◆ **Given passage**
Hsiao-Ching Chou/Institute for Systems Biology
This year has brought a lot of talk about coal trains coming to the Northwest as part of the proposed development of ports to ship coal to China for its utilities. But there are also oil trains coming from North Dakota to refineries at Anacortes, a factor that adds to the concerns, as Crosscut's Floyd McKay has reported. This afternoon, Oregonlive.com picked up an AP report on the national explosion in oil shipments via train. Comparing the trains to pipeline transportation of oil to refineries, a North Dakota Sierra Club representative told AP that rail is "the greater of two evils." Some fear major spills in population centers.
Most fascinating people of 2012
Joel Connelly of seattlepi.com plays the yearly list game in intriguing fashion, picking Seattle's 12 most intriguing people of 2012. The selections, first posted late Thursday, are in the slideshow format so overused at seattlepi.com (Hearst loves those extra clicks!) but the picks are well conceived and so well explained that it works well. Naturally, with Connelly, there's a slant toward compassionate, middle-of-the road progressivism. The picks include UW President Michael Young, U.S. Attorney for Western Washington Jenny Durkan and soccer player Hope Solo.

◆ **Work order 1**
Rewrite the part of the news roundup between "Hsiao-Ching Chou/Institute for" and "in population centers.", inclusive, renaming "refineries" as "processing plants" throughout.
◆ **Work order 2**
In the news roundup, a representative of which organization called rail "the greater of two evils"?
The lines after the news roundup are not required.

Extracted data entries:
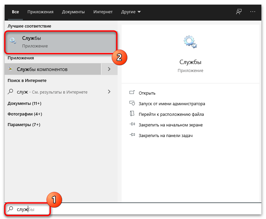Click the search text input field
The height and width of the screenshot is (219, 266).
[x=133, y=210]
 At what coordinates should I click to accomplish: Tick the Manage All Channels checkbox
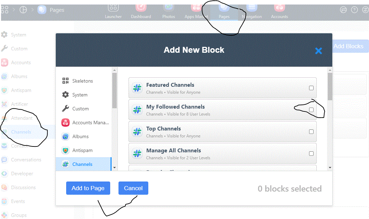click(311, 154)
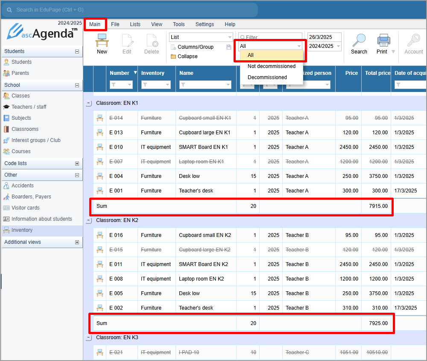Image resolution: width=427 pixels, height=361 pixels.
Task: Expand the Additional views section
Action: (77, 242)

◆ **Worked solution 1**
Hsiao-Ching Chou/Institute for Systems Biology
This year has brought a lot of talk about coal trains coming to the Northwest as part of the proposed development of ports to ship coal to China for its utilities. But there are also oil trains coming from North Dakota to processing plants at Anacortes, a factor that adds to the concerns, as Crosscut's Floyd McKay has reported. This afternoon, Oregonlive.com picked up an AP report on the national explosion in oil shipments via train. Comparing the trains to pipeline transportation of oil to processing plants, a North Dakota Sierra Club representative told AP that rail is "the greater of two evils." Some fear major spills in population centers.

◆ **Worked solution 2**
A North Dakota Sierra Club representative.